As Khamara Pettus, Penumbra’s development director explained, PRIDE “will combine arts, equity, and wellness for the benefit of youth. The PRIDE program is…designed to support children of all races as they learn about concepts and experiences of race, identity, and social justice. Primary beneficiaries are youth ages 2-22 and their families. PRIDE is unique in that it supports a child’s journey through adolescence with racial and cultural pride, a nuanced knowledge of history, and practical skills to build resiliency, self-esteem, and a sense of community and belonging.”
PRIDE secured $1 million in funding from the U.S. Department of Education through the FY 2023 congressional bill—a level of government support that shows trust in BITOCs to venture into new territory. When BITOC are empowered to follow their impulses, take risks, and center the needs of the communities they work with, magical things can happen.

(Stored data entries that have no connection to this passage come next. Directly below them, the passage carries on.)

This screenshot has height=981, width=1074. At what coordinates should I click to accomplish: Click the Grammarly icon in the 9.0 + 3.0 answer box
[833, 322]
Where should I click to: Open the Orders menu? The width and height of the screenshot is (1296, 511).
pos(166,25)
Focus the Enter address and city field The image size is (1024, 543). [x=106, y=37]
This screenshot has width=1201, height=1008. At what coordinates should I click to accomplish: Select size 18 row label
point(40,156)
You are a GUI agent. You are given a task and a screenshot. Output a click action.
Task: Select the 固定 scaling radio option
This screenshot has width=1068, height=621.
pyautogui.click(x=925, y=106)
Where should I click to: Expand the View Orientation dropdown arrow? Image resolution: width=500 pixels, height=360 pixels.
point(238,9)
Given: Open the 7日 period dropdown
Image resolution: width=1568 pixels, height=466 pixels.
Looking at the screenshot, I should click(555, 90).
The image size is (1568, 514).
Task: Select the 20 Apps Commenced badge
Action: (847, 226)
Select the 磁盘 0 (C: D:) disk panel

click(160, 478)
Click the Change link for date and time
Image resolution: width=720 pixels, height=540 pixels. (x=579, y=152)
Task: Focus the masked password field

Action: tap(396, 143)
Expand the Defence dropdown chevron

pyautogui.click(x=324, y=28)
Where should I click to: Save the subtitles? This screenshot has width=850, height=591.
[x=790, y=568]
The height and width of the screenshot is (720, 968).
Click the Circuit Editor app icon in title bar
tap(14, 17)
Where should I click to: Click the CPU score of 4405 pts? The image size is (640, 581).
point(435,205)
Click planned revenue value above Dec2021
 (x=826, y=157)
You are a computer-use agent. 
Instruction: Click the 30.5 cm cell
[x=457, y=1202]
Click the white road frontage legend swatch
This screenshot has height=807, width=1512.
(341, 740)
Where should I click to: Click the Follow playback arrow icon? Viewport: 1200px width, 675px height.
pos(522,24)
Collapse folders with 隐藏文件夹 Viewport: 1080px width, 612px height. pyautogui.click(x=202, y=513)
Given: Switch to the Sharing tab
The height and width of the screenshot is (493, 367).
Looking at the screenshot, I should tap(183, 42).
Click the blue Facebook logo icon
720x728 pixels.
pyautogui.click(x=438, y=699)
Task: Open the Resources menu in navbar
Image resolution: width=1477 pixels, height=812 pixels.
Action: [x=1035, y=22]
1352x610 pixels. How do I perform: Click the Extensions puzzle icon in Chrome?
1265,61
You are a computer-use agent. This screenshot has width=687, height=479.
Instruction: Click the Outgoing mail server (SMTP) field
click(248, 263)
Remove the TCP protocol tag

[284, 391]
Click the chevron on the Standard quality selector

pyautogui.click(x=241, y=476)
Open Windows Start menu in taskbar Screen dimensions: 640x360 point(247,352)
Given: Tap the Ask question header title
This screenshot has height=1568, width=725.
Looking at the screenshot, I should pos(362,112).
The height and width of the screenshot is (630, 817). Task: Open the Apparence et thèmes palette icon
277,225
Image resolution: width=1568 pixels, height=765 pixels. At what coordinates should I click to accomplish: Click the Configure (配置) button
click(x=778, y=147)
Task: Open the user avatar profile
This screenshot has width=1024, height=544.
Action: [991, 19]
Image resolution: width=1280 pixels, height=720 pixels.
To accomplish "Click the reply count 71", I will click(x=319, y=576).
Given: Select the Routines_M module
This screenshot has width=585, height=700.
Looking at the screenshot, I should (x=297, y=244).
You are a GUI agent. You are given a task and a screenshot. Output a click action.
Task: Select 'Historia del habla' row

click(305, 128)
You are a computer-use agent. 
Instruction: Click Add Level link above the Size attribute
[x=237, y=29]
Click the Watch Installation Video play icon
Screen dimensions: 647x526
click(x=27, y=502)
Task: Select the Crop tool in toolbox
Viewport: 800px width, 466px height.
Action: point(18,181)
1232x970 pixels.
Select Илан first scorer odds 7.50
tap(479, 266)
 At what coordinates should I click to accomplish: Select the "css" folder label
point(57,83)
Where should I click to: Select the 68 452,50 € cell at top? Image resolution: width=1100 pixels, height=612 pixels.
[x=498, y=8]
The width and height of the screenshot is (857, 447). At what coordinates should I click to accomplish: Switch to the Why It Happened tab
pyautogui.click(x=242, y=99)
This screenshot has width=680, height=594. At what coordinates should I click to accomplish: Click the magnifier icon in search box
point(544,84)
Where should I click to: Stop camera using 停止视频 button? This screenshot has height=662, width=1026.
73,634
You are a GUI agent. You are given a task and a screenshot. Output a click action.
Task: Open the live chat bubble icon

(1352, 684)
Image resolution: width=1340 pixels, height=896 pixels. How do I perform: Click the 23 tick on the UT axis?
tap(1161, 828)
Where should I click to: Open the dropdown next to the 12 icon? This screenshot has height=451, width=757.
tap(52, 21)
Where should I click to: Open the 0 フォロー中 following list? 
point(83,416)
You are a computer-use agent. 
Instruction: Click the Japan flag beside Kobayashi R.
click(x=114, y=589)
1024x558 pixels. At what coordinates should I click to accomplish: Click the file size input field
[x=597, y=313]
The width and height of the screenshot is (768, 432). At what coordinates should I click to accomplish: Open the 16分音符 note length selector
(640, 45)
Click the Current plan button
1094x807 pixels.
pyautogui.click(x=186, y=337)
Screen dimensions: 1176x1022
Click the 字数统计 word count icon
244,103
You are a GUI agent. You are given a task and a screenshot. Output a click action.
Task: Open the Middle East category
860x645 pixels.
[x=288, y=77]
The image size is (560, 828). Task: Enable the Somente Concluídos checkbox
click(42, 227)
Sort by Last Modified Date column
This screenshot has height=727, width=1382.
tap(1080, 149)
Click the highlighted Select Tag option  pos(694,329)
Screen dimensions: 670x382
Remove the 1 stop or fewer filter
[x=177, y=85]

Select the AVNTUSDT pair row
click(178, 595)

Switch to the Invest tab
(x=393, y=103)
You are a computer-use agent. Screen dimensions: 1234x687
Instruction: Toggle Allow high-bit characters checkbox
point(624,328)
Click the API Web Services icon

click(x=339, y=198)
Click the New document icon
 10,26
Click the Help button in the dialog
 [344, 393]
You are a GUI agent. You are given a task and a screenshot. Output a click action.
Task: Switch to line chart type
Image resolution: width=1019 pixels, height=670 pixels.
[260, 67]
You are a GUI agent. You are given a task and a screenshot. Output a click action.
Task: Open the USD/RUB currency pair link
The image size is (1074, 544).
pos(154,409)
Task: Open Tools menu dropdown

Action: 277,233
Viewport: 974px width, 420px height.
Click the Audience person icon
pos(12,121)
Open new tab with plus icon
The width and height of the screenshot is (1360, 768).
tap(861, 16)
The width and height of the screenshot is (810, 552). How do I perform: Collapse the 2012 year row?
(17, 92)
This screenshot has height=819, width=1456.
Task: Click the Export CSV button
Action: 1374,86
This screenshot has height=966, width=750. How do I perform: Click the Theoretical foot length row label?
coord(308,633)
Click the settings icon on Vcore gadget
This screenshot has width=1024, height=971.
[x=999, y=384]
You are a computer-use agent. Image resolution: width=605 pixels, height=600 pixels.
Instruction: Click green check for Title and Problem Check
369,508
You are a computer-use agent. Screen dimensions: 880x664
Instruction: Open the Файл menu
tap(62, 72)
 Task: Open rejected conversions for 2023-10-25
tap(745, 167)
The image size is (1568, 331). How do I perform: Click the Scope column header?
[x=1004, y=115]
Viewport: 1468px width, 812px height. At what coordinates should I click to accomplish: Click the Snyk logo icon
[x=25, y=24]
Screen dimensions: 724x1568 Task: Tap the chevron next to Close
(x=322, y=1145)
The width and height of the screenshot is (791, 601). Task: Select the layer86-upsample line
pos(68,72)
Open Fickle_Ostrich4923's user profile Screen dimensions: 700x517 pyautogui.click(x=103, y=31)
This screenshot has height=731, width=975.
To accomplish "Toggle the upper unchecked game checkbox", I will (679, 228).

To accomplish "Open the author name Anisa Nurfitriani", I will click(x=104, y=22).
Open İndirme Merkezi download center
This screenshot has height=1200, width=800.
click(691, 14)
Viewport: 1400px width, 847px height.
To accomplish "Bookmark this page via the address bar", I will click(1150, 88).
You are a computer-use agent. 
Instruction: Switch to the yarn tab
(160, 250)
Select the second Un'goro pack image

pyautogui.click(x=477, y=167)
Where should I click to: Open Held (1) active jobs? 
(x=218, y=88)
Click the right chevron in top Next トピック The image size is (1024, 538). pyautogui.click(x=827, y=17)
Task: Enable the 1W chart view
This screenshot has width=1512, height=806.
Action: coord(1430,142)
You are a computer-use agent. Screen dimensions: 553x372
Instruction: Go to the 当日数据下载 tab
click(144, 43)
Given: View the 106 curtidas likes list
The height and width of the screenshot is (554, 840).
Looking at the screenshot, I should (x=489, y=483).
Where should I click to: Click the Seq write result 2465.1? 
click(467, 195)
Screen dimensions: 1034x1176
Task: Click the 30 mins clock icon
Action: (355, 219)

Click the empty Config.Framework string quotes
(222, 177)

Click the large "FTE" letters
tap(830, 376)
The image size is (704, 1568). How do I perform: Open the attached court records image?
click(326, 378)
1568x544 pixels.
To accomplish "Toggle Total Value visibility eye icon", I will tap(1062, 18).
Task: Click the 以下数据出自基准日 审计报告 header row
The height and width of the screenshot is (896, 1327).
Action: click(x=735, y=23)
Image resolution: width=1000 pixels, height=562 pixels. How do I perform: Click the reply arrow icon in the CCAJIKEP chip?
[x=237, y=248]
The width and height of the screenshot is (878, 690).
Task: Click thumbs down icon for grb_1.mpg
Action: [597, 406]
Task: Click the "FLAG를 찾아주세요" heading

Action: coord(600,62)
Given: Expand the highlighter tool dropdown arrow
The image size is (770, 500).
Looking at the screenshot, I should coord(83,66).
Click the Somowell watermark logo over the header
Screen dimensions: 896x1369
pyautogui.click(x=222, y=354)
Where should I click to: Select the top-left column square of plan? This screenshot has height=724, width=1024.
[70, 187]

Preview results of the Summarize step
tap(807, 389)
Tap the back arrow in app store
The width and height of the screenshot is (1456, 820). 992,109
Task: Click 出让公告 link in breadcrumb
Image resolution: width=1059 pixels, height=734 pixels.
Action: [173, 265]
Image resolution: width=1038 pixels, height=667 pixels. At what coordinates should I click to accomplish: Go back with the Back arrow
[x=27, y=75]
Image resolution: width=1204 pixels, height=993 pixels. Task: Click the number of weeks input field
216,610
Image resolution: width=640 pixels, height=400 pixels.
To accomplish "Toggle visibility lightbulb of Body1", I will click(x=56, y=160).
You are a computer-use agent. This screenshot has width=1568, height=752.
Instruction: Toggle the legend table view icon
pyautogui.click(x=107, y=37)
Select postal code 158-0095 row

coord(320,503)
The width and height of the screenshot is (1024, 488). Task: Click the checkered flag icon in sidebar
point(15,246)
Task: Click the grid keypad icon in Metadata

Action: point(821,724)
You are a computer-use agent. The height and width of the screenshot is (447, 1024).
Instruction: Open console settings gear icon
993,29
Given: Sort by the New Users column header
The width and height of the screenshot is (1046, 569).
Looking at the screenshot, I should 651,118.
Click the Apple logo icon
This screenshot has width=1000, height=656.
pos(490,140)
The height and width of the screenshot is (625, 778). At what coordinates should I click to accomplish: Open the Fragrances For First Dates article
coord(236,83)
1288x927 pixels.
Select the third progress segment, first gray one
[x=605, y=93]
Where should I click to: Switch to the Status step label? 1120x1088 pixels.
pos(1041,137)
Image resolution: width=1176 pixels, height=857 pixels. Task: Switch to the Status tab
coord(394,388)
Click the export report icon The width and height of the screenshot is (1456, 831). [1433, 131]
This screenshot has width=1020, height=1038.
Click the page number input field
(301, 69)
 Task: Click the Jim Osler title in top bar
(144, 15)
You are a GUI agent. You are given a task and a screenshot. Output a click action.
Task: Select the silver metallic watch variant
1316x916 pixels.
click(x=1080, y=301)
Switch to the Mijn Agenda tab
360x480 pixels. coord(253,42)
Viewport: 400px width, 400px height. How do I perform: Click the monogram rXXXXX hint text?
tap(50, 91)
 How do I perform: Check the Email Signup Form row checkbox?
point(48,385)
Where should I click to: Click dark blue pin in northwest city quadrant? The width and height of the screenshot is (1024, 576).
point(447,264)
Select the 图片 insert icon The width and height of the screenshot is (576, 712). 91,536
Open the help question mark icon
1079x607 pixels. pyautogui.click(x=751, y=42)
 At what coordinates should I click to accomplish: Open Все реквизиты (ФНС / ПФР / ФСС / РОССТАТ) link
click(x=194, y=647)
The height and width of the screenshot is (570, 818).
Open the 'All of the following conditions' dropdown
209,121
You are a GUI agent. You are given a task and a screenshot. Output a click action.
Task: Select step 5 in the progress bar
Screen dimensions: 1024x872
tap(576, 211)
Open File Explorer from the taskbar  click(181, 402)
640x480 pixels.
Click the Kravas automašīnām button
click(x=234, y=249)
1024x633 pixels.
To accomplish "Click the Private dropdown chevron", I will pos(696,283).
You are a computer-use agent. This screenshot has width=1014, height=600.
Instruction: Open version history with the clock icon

Silk Road co-artistic director Malik Gilliani says that support from THRIVE! has enabled his work on a new piece called The Art of Aphasia. Aphasia is a neurological condition that can affect the parts of the brain associated with language. The new piece, said Gillani, “showcases my ongoing recovery from a post-stroke language disorder, aphasia, and the interconnectedness of art and neuroplasticity. With the help of THRIVE!, we’re building a new genre of theatre called Aphasic Theatre that centers the experiences of people like me and draws inspiration from Theatre for the Deaf and Theatre for the Blind.” He added, “It’s important to note that as a brown, South Asian, Muslim, immigrant, queer, disabled person, my story is a Silk Road story, and it expands the representation of Pan-Asian, North African, and Muslim peoples.”
If funders continue to move in this direction, looking to theatres like Silk Road, Pangea, and Penumbra as our guides, we have a chance to heal a struggling financial system while also healing our communities and ourselves. Unrestricted funding can help ensure that these theatres and the legacies they hold will persist, and create a beautiful cycle of cultural continuance and living ancestors. Unrestricted investment invites Black, Indigenous, or Theatres of Color (BITOC) and their leaders to be similarly unrestricted in their imagination, in their paying it forward, and in their investment in their communities.
Tina El Gamal (she/they) is a Chicago-based theatre artist, educator, and administrator. She was featured on New City Stage’s Players 50, 2022.